#### RECORD EXTRACTS ####

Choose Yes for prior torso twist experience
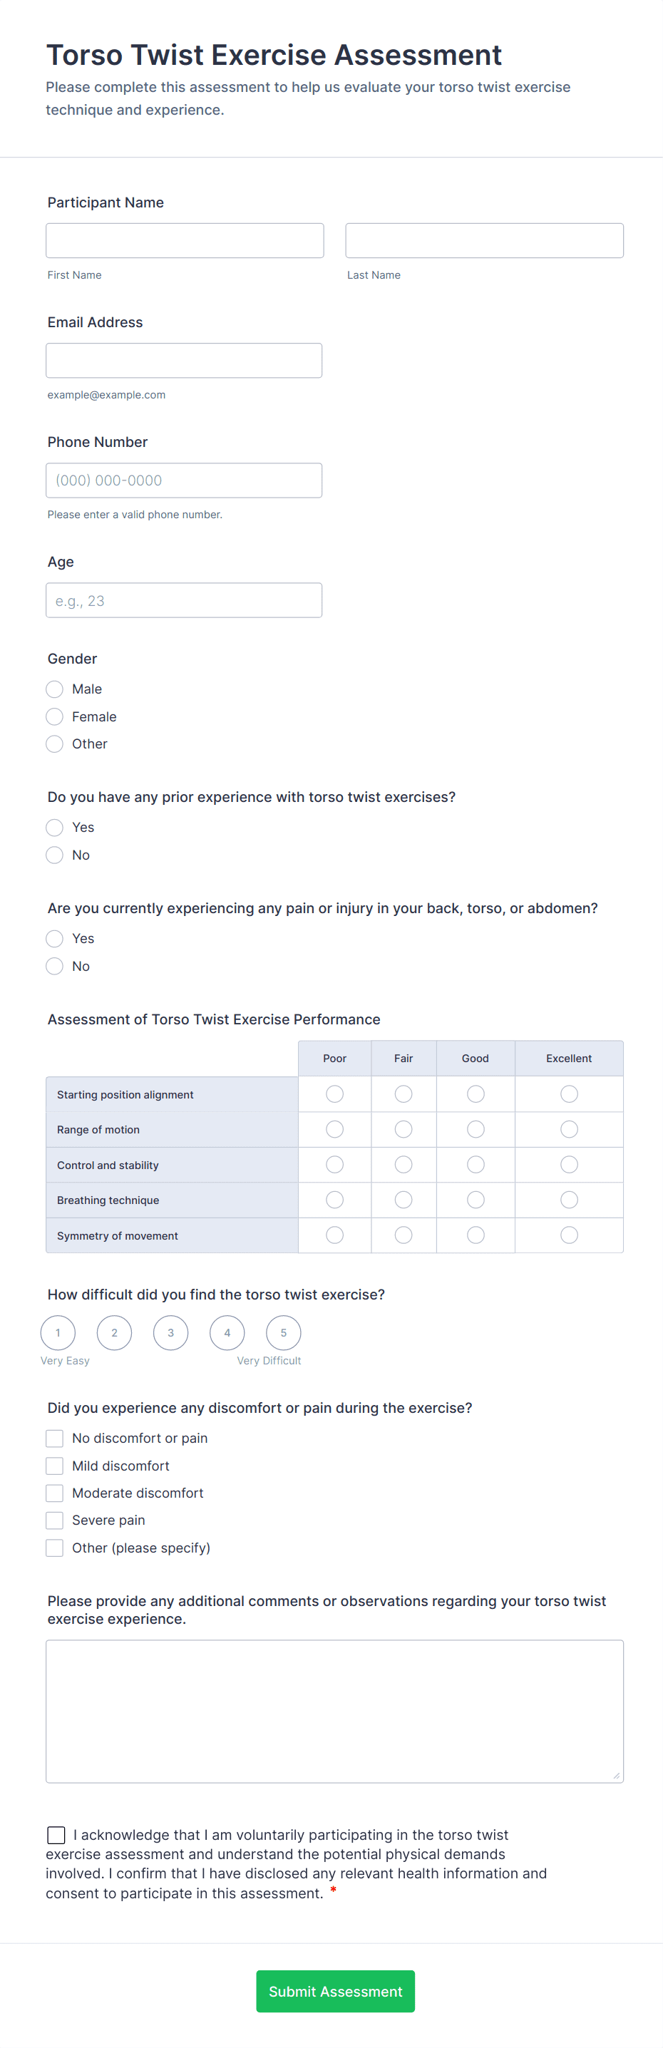pyautogui.click(x=54, y=827)
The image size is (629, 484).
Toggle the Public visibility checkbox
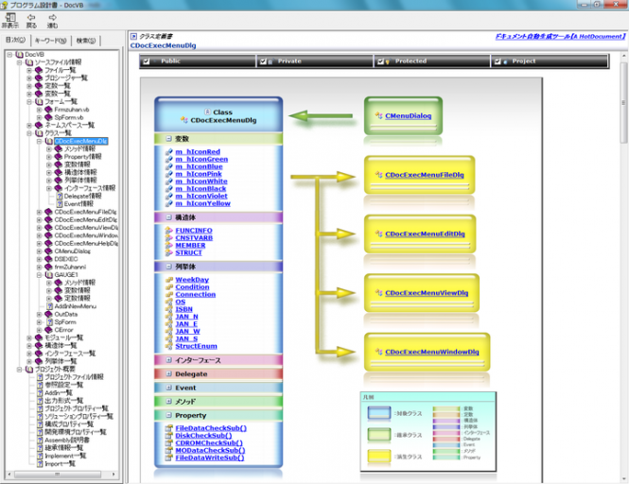pyautogui.click(x=147, y=61)
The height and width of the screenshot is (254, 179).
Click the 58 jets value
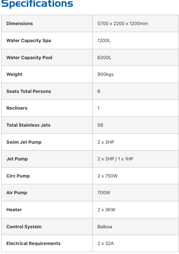100,125
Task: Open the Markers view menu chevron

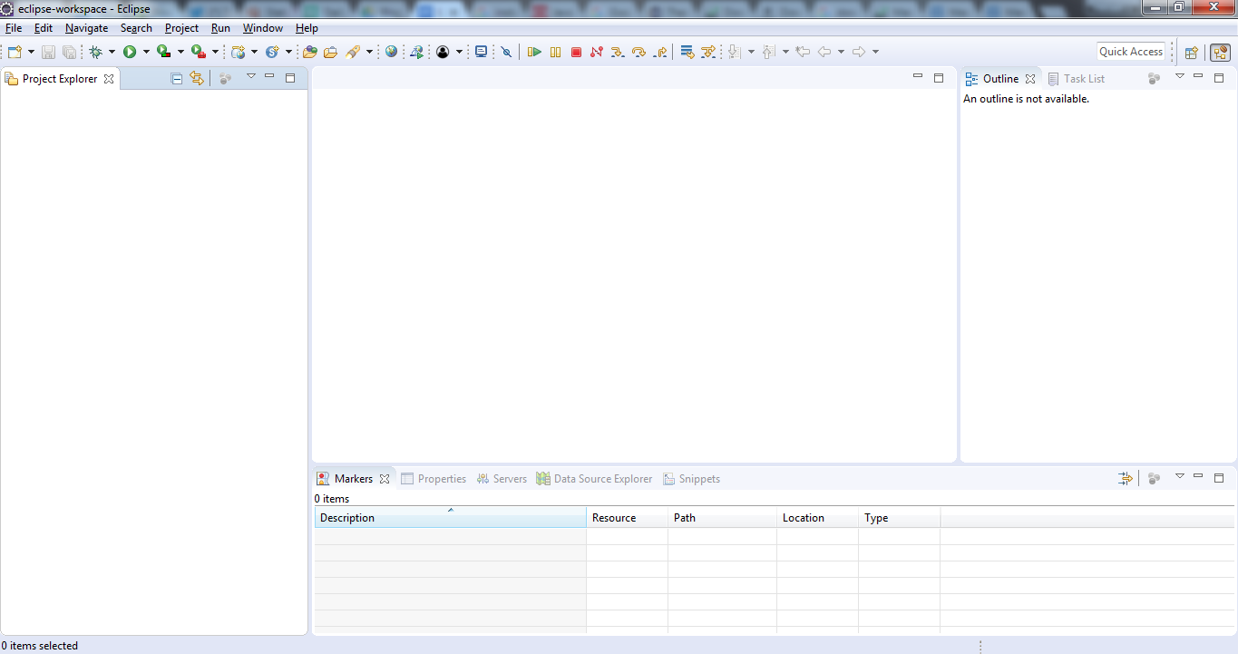Action: 1180,476
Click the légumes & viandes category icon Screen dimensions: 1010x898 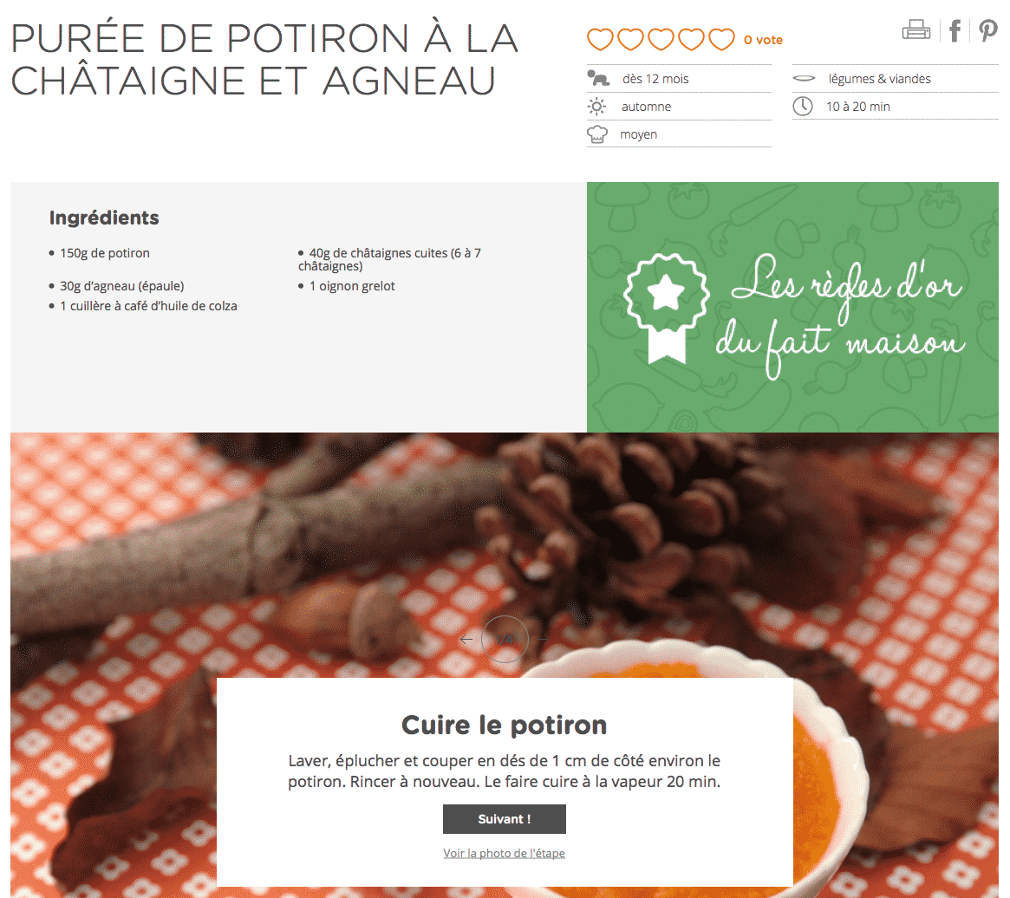tap(804, 79)
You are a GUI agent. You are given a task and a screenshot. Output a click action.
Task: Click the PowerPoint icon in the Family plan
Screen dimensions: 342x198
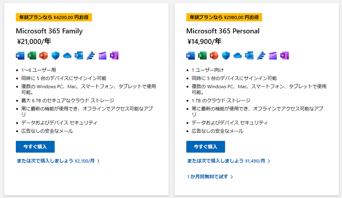click(44, 55)

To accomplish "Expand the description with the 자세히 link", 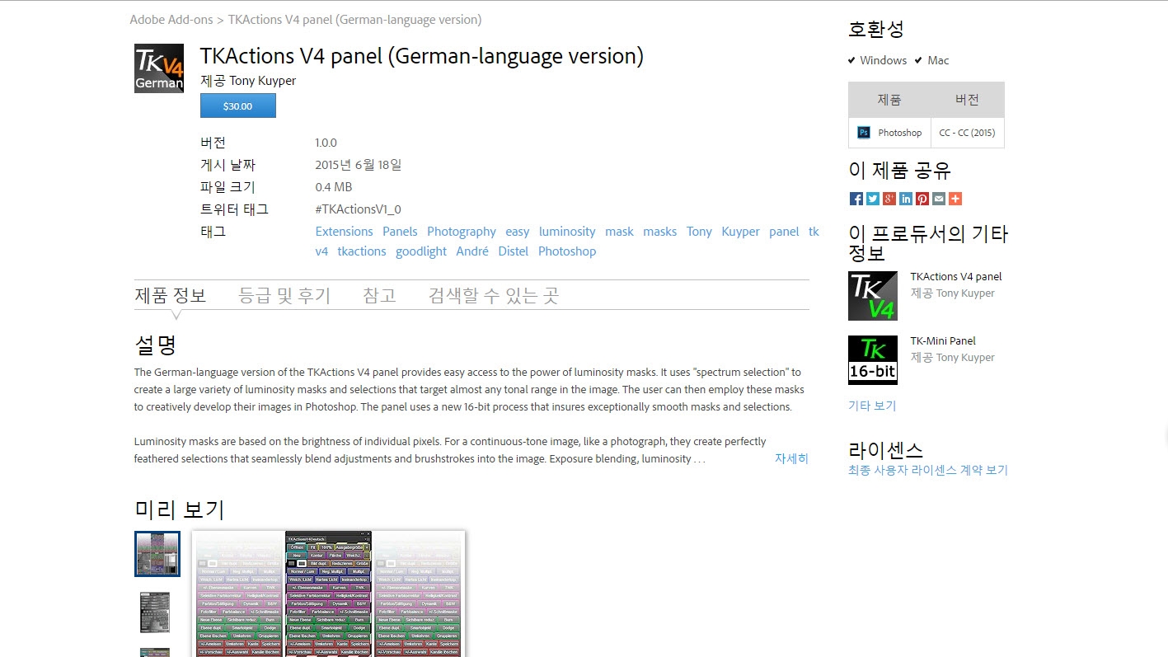I will pos(791,458).
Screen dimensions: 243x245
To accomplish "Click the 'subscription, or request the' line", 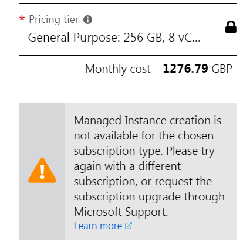I will 143,182.
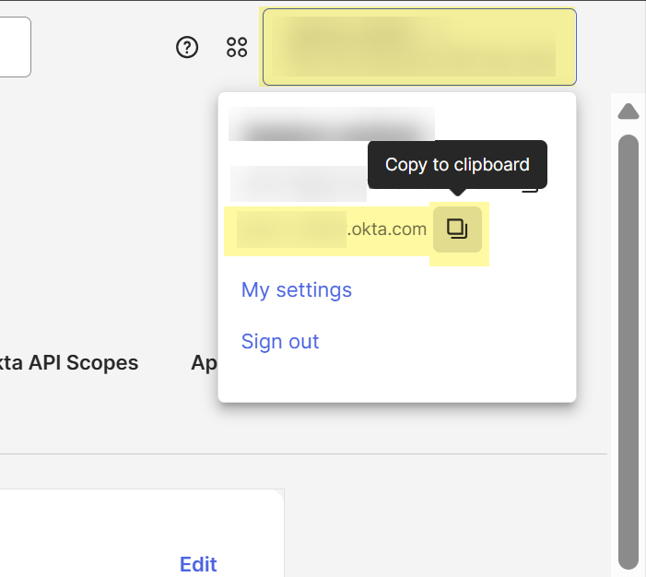Click the vertical scrollbar thumb
This screenshot has width=646, height=577.
pos(628,350)
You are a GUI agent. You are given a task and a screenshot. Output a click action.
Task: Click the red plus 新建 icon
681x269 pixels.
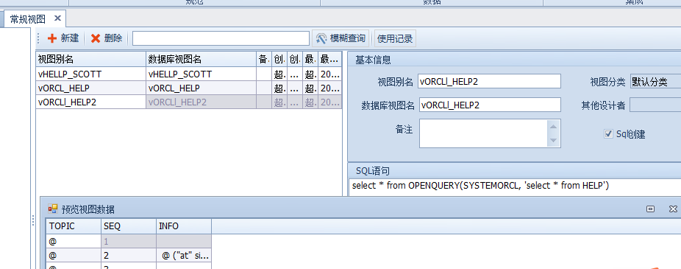pyautogui.click(x=52, y=39)
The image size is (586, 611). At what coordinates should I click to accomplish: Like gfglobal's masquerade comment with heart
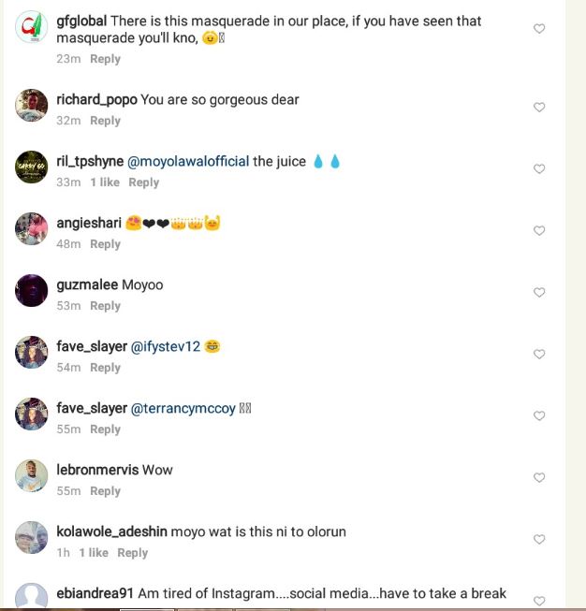539,29
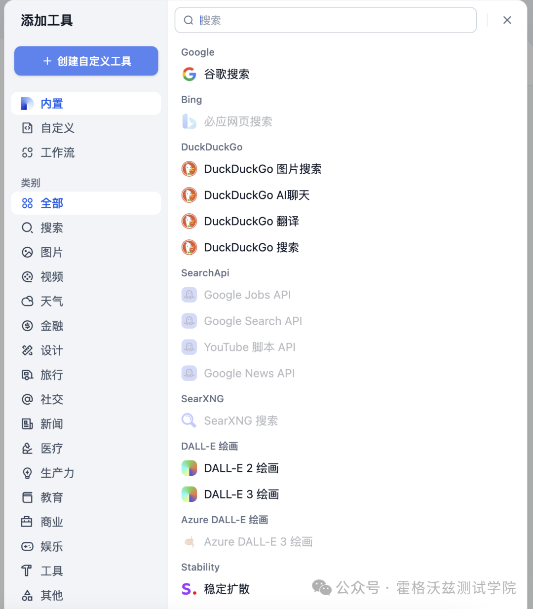Click the 创建自定义工具 button
Viewport: 533px width, 609px height.
[x=86, y=61]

####

EXERCISE INSTRUCTIONS: Nothing but the lines from the one that contains "681x269 pixels." through the last line of the records belongs in the answer, reproduced exactly, with no pictures.

ANSWER SECTION:
681x269 pixels.
pyautogui.click(x=52, y=39)
The image size is (586, 611). At what coordinates should I click to accomplish: Like gfglobal's masquerade comment with heart
539,29
Click the 创建自定义工具 button
Viewport: 533px width, 609px height.
[x=86, y=61]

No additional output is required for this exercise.